THOMAS: It feels like a band-aid though.
DAVID: It is a band-aid, it’s a very large band-aid, but it’s a very large band-aid against a wound that is historically large as well. And, and so it can buy some time, but if anything, it doesn’t fix the structural situation.
THOMAS: So if energy is seen as more strategic right now, given the geopolitical backdrop and OPEC isn’t playing ball, what’s the outlook for incentives from the US government first to try to create more production?
DAVID: So the US government has to be creative at this point, because the SPR release, the Strategic Petroleum release, if anything is further discouragement to the E&P industry to accelerate. And there’s also this concern, because of what happened two years ago with prices going to extremely low levels, negative levels. I know only for a day, but it’s a day that will always be remembered in the energy industry. That type of volatility and that down cycle is still a concern to the industry to ramp up production at a time where prices might roll over. I think it’s on the US government and other policymakers to think about how to provide some long-term incentive, and it may be guaranteeing a higher price. There’s also the idea that the SPR release today will have to be filled in the future, and so can it be filled at a price that incentivizes the industry to start spending again? But I think what’s important is we’ve been conditioned to think prices rise, response from producers happens immediately. And it’s not the case at the moment. There’s a lag in time. There’s a shortage of a lot of the key inputs, whether it’s labor, or whether it’s sand, whether it’s pressure-pumping equipment, rigs themselves. And the idea of bringing on all of these inputs at once is very inflationary for the industry.

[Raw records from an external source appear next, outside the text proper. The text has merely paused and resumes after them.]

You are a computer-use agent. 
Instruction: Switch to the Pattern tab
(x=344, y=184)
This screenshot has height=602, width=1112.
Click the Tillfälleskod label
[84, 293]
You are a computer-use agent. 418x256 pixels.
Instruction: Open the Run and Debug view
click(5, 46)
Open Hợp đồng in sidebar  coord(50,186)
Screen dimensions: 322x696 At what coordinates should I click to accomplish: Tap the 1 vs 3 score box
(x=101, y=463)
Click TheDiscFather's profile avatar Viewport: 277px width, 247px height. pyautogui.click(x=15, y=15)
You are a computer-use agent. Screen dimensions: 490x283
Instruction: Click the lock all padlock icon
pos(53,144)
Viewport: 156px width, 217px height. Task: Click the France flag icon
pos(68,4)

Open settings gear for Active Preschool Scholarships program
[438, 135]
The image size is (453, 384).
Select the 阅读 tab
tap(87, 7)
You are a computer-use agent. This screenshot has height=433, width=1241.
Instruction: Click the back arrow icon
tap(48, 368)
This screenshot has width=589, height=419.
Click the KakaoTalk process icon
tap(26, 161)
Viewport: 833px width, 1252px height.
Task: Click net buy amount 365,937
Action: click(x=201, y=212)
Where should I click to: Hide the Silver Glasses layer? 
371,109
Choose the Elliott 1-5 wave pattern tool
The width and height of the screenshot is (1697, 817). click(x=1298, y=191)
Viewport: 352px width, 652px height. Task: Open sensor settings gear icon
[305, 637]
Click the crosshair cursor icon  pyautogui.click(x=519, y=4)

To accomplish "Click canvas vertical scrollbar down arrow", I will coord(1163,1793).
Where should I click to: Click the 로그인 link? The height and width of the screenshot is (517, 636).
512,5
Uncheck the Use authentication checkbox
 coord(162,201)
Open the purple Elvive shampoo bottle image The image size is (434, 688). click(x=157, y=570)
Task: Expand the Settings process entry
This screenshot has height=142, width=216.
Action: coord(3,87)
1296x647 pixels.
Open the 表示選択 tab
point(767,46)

THOMAS: And it takes time.
DAVID: And it takes time. So it’s not a question of three months, but it’s a question now of six months, of 12 months, before that production can respond.
THOMAS: On this question of timing, Tim, you said you’re very confident that we’re going to have a renewable future here and this accelerates this. what is the timeframe for this? Are we talking five years, 10 years, longer? Or does the Russia situation measurably impact that time horizon?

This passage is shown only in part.